OpenID

[Nibbles]

Let me ask, What would the purpose of OpenID here?
I use OpenID in quite a few different applications, it is very clearly targeted towards the sites that just need quick and simple authentication without the hassle of registering users. For those sorts of small sites where you just need to prove you are the same person that you were last time, like blog comments or many Wikis, it is perfect.
There is nothing wrong with using it on a large site like this, but it would be awkward I think, you still have to have a username associated with your post, which means you have your password too. If the OpenID provider goes down, your entire account is inaccessible if you have no other way to log in.
It might be a good way to log in needing to remember one less password, or more securely with two-factor authentication if you are paranoid like that, so it isn't a bad thing either. The makers of OpenID might disagree, but for a large community like this I do not believe you should be able to post with nothing more then your OpenID URL, some form of extra registration should be required (I don't think anyone meant that though?).

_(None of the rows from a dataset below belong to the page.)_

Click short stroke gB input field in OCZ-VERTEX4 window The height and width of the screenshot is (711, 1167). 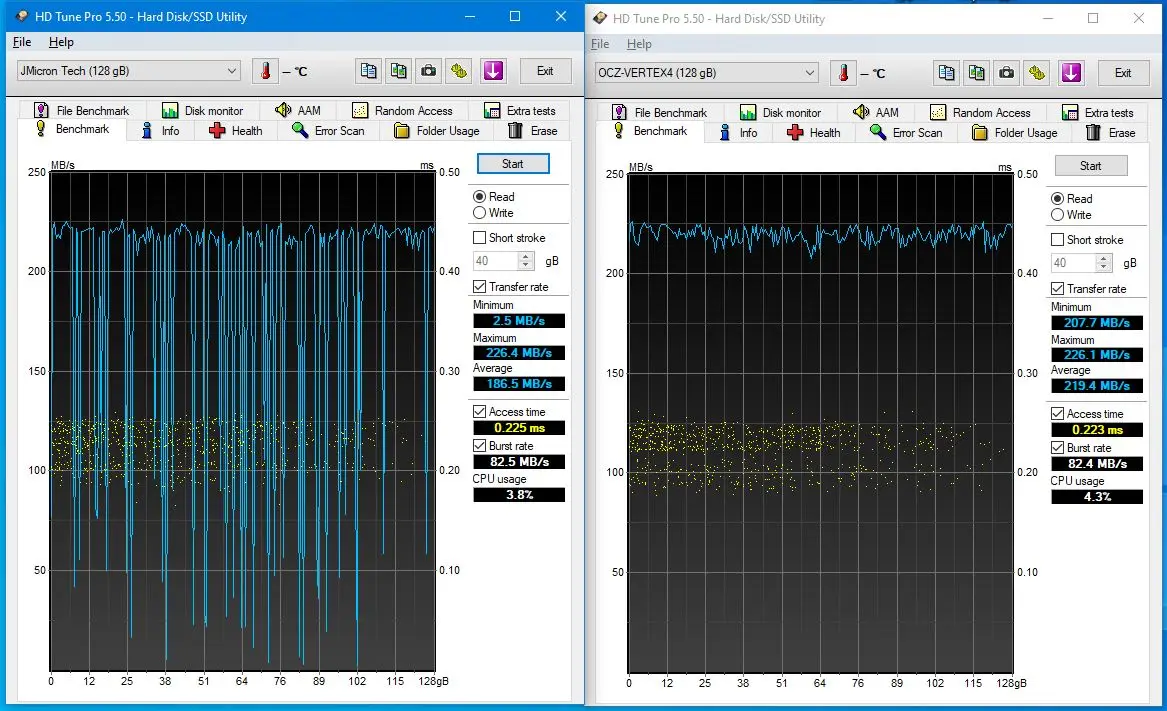pos(1072,263)
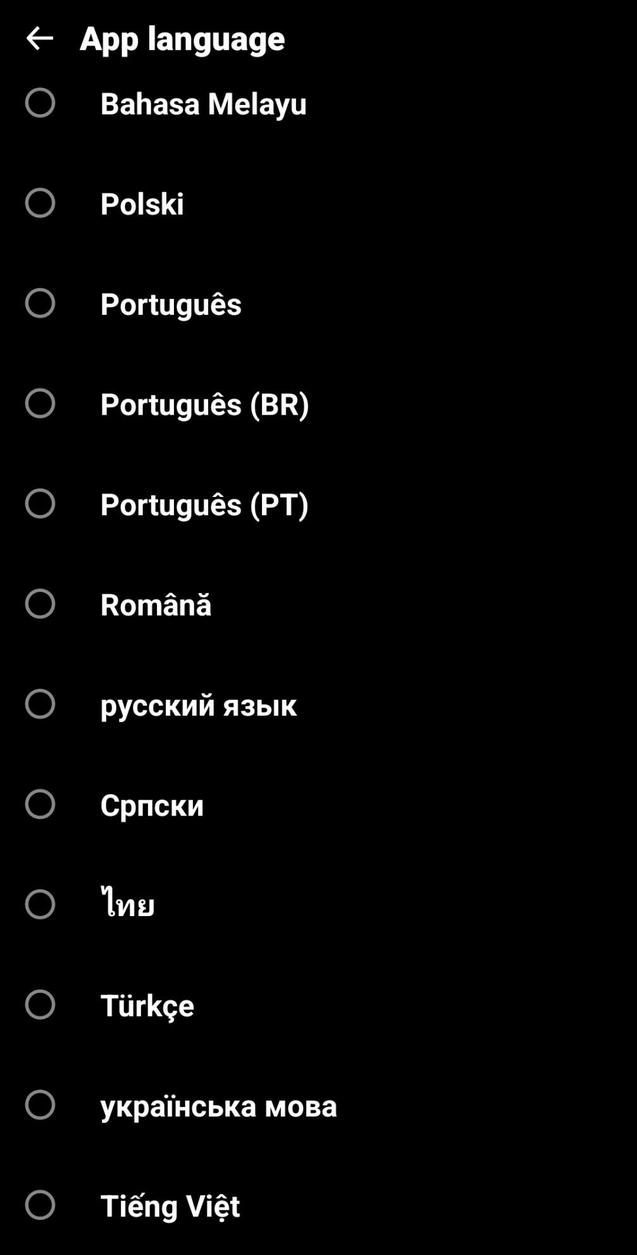637x1255 pixels.
Task: Select the Polski radio button
Action: 39,202
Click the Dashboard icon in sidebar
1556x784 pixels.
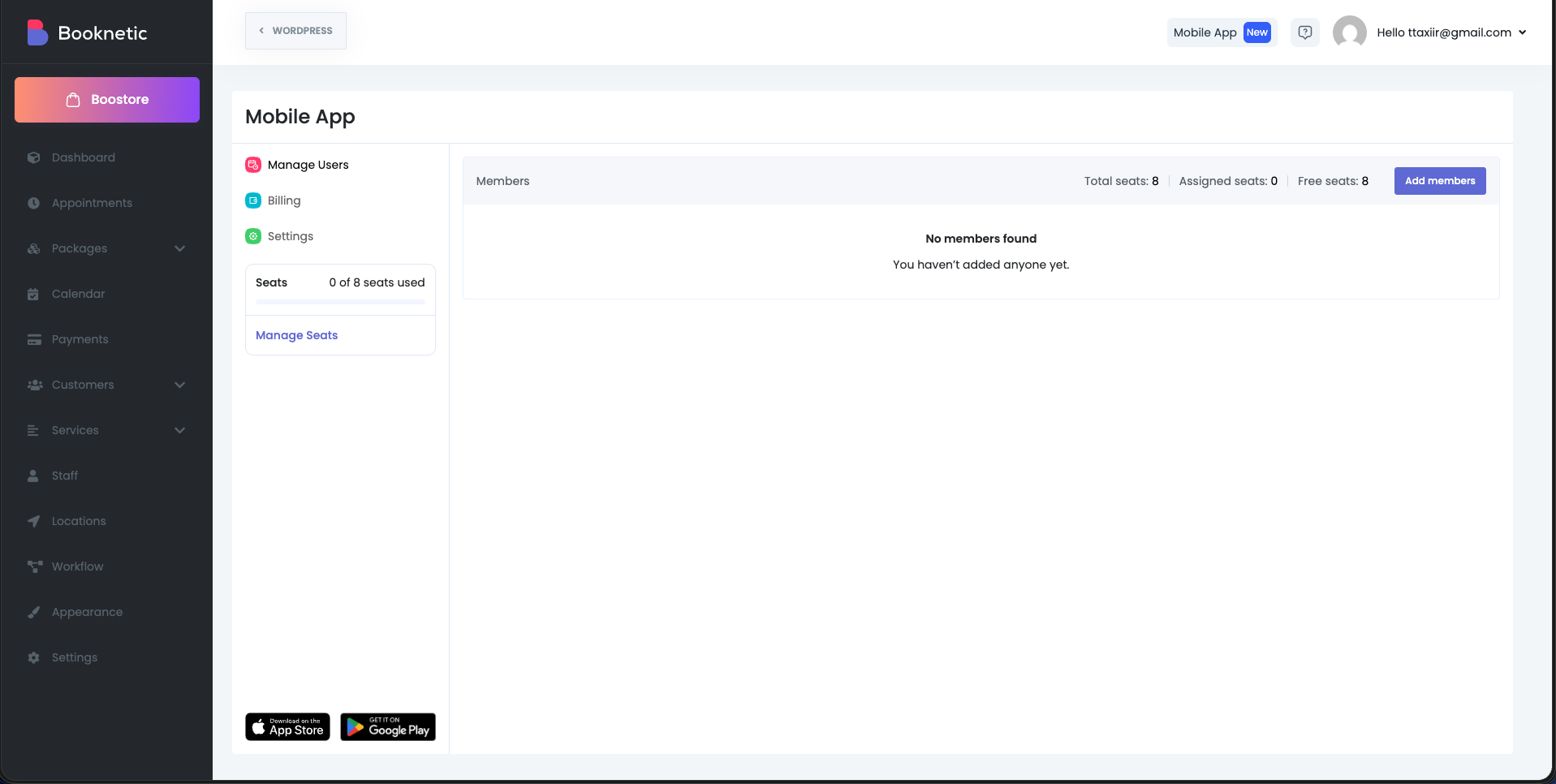pos(33,157)
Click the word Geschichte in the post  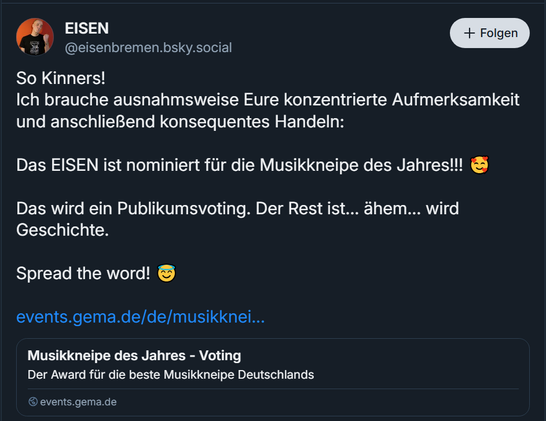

As for CAPTCHAs, what prevents you from requiring a CAPTCHA before the new user is created in the database?

How OpenID might be integrated into a BB like this would be that you can log in with the OpenID. If the OpenID exists in the database, it retrieves the corresponding user ID and logs you in. If the user does not exist, it brings you to an account creation page with your name, email, etc already filled out, verify you are human, and create the account and UID. The OpenID is mapped to your UID automatically. Now you can login with whatever provider you feel safe with, anywhere from Anonymous OpenID to with your private key/client SSL cert (what I use) to biometric two-factor authentication.

With OpenID is is important to allow multiple URLs to link to the same account if there is anything more then a blog comment, unlike individually registered accounts, you are stuck if your OpenID provider goes down your account does not (and vice versa). All OpenID enabled sites need a way to link a new URL to your account without logging in, similar to a "forgot your password?" link.